Moneybox

Obama’s War On Coal Is a Good Idea

No war on coal in Bitola, Macedonia and look how nice it is!

Photo by ROBERT ATANASOVSKI/AFP/Getty Images

Today the Environmental Protection Agency is going to roll out new regulations on new coal- and gas-fired power plants. Specifically, new gas-fired plants will be limited to 1,000 pounds of carbon dioxide emissions per megawatt hour while new coal plants will be given the more generous limitation of 1,100 pounds of carbon dioxide per megawatt hour. The difference, however, is that existing technology makes it reasonably easy for gas-fired plants to comply with that rule while it’s extremely doubtful that any new coal-fired power plants will be built under this regulation.

Since these rules are bad for the coal-extraction industry, there’s going to be a revival of talk around the idea of a “war on coal” and the Obama administration will naturally deny that it’s waging one.

The truth, however, is that a war on coal is a good idea.

Here’s an analogy. I live down the block from Le Diplomate, a popular newish restaurant in D.C. This restaurant, in the course of doing its business, generates a lot of trash. And by district law, like other commercial establishments it needs to pay a garbage company to haul that trash away. It would, of course, be cheaper for them to just leave the trash in the alley rather than paying for cleanup. But this wouldn’t be a real efficiency gain of any kind. It’s just that the cost of trash disposal would be shifted off the shoulders of Le Diplomate’s owner (who conveniently lives in Philadelphia) and onto the shoulders of those of us who live on the block. 

That’s the basic business model of coal-fired power plants—huge costs are borne by people who use the air rather than by the people who burn the coal.
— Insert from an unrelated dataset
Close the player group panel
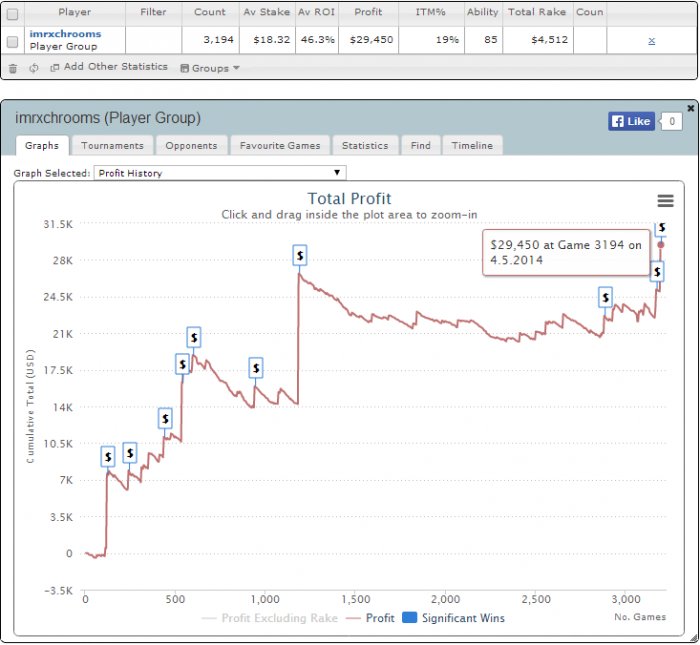 coord(691,108)
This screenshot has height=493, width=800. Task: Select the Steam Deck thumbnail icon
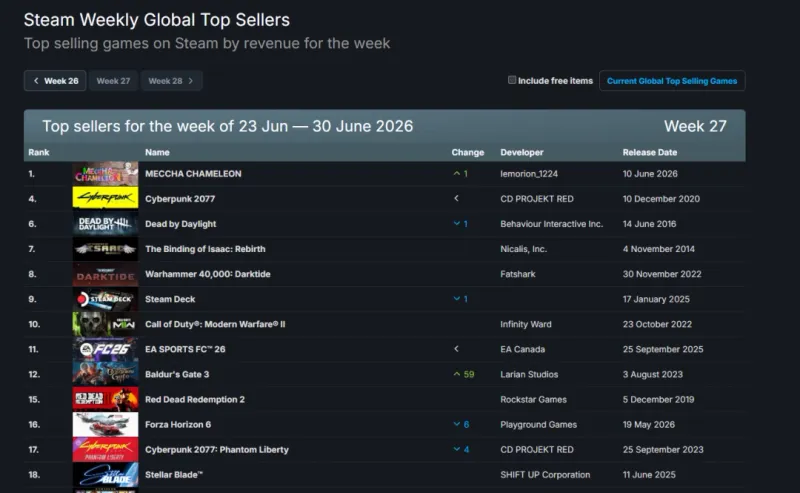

The “war on coal” consists of beginning to ask coal-burners to actually bear the costs of burning coal. A restaurant that’s only going to be profitable if it’s allowed to dump garbage in the alley rather than haul it away ought to be shut down. Obama is in fact taking a much more timid step of saying that existing restaurants can keep dumping trash in the alley, but new ones won’t be able to open unless they agree to pay to have the trash hauled. The coal industry believes that it won’t be economically viable if it has to comply with those rules. If true, that’s a damning indictment of their underlying business model, not of the Obama administration.